**Entries for locating words and elements:**
- - -

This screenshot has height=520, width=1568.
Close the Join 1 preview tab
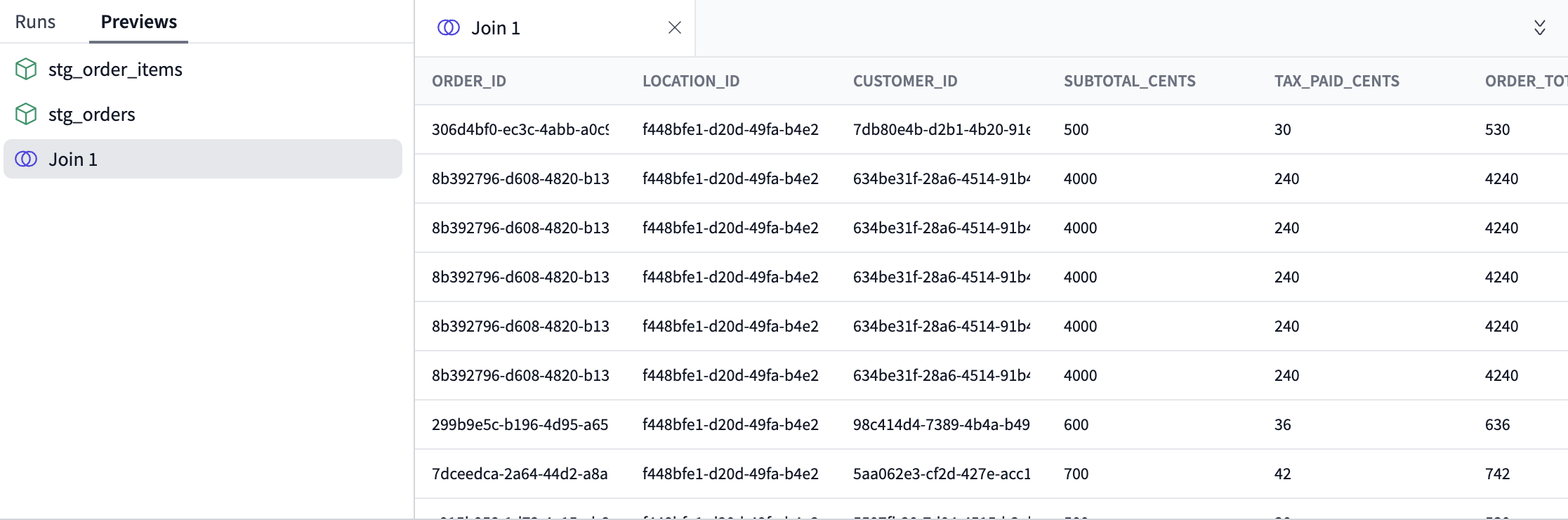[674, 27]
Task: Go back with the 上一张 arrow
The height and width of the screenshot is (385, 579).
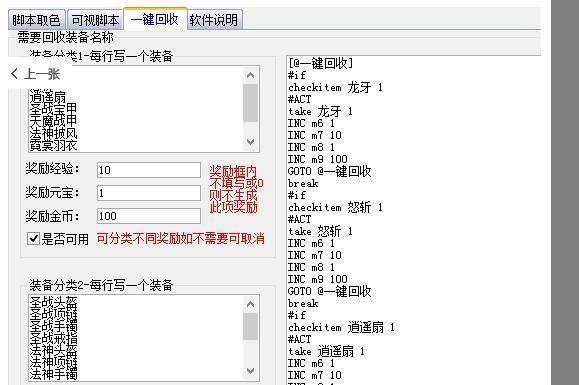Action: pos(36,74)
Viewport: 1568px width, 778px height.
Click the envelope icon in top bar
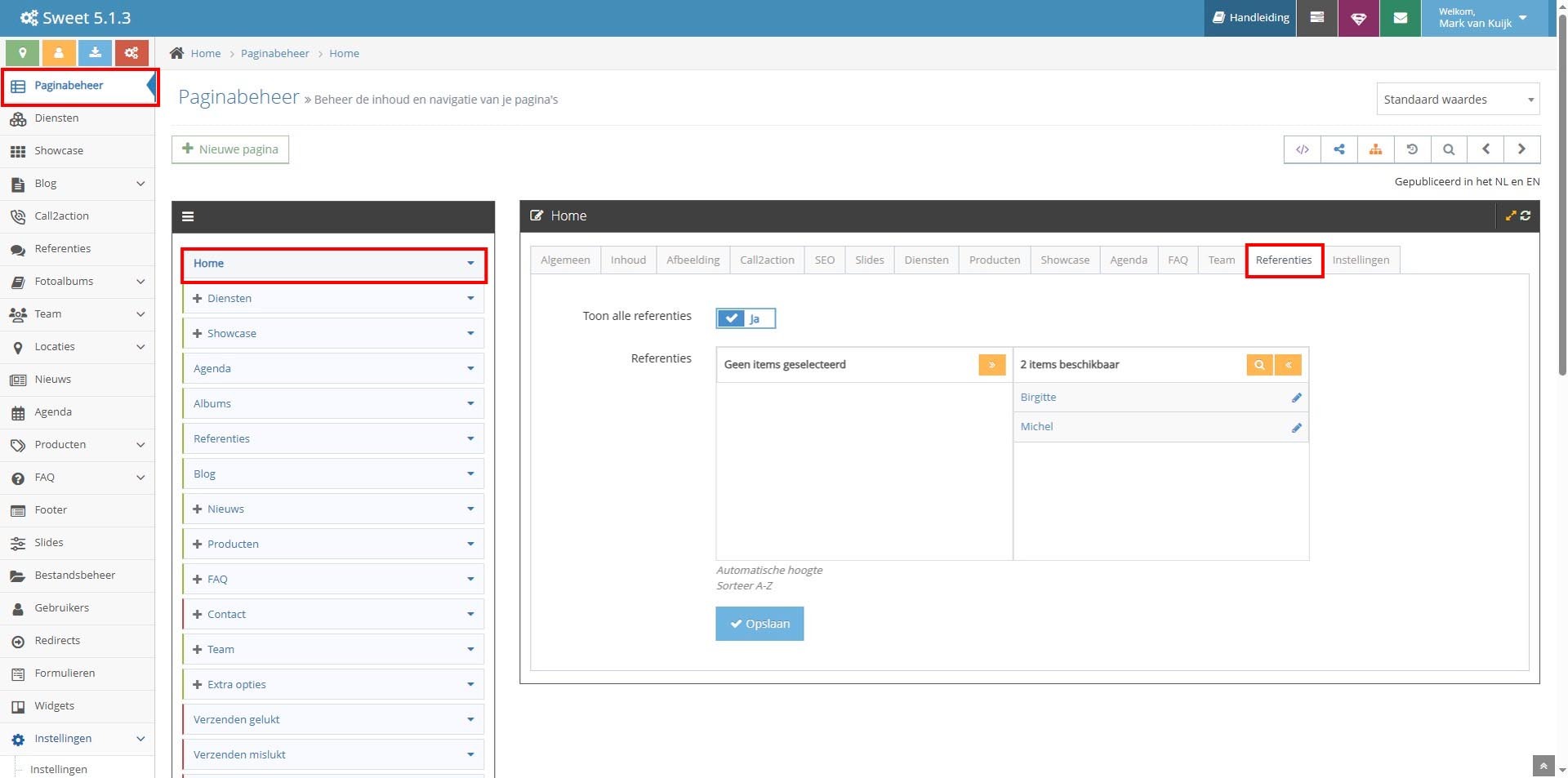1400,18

- - -

**Description of the task:** Put the lines above into a JSON list of strings, one string per line, omitting blank lines and the pictures.

**Expected output:**
[
  "This screenshot has height=520, width=1568.",
  "Close the Join 1 preview tab",
  "[674, 27]",
  "Task: Go back with the 上一张 arrow",
  "The height and width of the screenshot is (385, 579).",
  "Action: pos(36,74)",
  "Viewport: 1568px width, 778px height.",
  "Click the envelope icon in top bar",
  "1400,18"
]